R language implementation converts categorical variables into dummy variables (dummy variable)

Generate test data

a1 <- c(“f”,”f”,”b”,”b”,”c,”c”)

Utilize functions in nnet package

> (a1)
b c f
[1,] 0 0 1
[2,] 0 0 1
[3,] 1 0 0
[4,] 1 0 0
[5,] 0 1 0
[6,] 0 1 0

Code

 &lt;- function(cl) {
  n &lt;- length(cl)
  cl &lt;- (cl)
  x &lt;- matrix( 0,  n ,  length(levels(cl)) )
  # unclass Returns the position of each character in the level table  # Then calculate the position in the vector according to the column  x[n*(unclass(cl)-1) + （1：n）] &lt;- 1
  dimnames(x) &lt;- list(names(cl), levels(cl))
  x
}

Supplement: Settings of dumb variables in R language

When constructing a regression model, if the independent variable X is a continuous variable, the regression coefficient β can be interpreted as: under the condition that other independent variables are unchanged, each unit of X changes, the average change of the dependent variable Y caused by X; if the independent variable X is a binary categorical variable, such as whether to drink alcohol (1=yes, 0=no), the regression coefficient β can be interpreted as: under the condition that other independent variables are unchanged, X=1 (drinker) and X=0 (drinker).
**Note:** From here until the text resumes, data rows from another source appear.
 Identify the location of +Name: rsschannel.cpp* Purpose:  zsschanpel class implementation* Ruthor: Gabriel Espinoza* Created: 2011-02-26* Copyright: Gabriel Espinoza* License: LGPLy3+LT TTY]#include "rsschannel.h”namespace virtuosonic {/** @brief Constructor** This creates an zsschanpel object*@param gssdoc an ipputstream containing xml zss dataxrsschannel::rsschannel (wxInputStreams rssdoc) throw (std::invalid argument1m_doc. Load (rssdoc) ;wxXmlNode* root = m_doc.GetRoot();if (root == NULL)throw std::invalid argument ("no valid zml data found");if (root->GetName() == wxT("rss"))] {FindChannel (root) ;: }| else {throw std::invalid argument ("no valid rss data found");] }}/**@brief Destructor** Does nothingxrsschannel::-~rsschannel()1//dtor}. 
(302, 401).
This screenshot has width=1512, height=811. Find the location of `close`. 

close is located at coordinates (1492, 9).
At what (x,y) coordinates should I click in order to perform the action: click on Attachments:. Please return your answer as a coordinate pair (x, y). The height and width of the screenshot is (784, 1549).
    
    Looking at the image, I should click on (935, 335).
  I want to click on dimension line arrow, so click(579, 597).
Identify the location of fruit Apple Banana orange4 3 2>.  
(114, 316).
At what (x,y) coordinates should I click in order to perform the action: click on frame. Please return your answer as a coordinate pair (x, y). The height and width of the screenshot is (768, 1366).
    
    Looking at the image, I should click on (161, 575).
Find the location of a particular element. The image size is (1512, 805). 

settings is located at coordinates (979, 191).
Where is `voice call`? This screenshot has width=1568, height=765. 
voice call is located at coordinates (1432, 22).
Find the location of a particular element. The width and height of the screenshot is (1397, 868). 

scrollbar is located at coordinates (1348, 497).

However, when the independent variable X is a multi-categorical variable, such as occupation, education, blood type, disease severity, etc., it is too unsatisfactory to use only one regression coefficient to explain the changing relationship between multi-categorical variables and its impact on the dependent variable.

At this time, we usually convert the original multi-categorized variable into dummy variables. Each dummy variable only represents the difference between two levels or several levels. By constructing a regression model, each dummy variable can obtain an estimated regression coefficient, making the result of the regression easier to explain and more practical.

Dummy Variable, also known as dummy variables, dummy variables or nominal variables, you can see from the name that it is an artificial variable, usually with a value of 0 or 1 to reflect the different properties of a variable. For independent variables with n classification properties, 1 category is usually required to be selected as a reference, so n-1 dumb variables can be generated.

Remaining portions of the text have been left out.